WHAT THIS TASK INVOLVES |
All entries must be transcribed exactly, down to the last character.

TASK INPUTS |
▼
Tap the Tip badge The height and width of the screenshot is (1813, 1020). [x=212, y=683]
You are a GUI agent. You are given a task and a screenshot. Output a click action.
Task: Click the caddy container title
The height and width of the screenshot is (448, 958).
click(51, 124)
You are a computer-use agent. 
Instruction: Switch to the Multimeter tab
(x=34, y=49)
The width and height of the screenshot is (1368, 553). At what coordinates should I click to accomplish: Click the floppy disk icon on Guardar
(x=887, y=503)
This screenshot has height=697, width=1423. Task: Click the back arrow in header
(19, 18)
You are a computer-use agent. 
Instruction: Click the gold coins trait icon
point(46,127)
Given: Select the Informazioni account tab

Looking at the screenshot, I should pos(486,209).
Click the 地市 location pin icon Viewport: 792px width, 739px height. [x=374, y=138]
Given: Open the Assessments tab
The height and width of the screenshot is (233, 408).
▲
OUTPUT OF THE TASK |
Tap the Tip badge The height and width of the screenshot is (1813, 1020). [x=212, y=683]
You are a GUI agent. You are given a task and a screenshot. Output a click action.
Task: Click the caddy container title
The height and width of the screenshot is (448, 958).
click(51, 124)
You are a computer-use agent. 
Instruction: Switch to the Multimeter tab
(x=34, y=49)
The width and height of the screenshot is (1368, 553). At what coordinates should I click to accomplish: Click the floppy disk icon on Guardar
(x=887, y=503)
This screenshot has height=697, width=1423. Task: Click the back arrow in header
(19, 18)
You are a computer-use agent. 
Instruction: Click the gold coins trait icon
point(46,127)
Given: Select the Informazioni account tab

Looking at the screenshot, I should pos(486,209).
Click the 地市 location pin icon Viewport: 792px width, 739px height. [x=374, y=138]
Given: Open the Assessments tab
The height and width of the screenshot is (233, 408).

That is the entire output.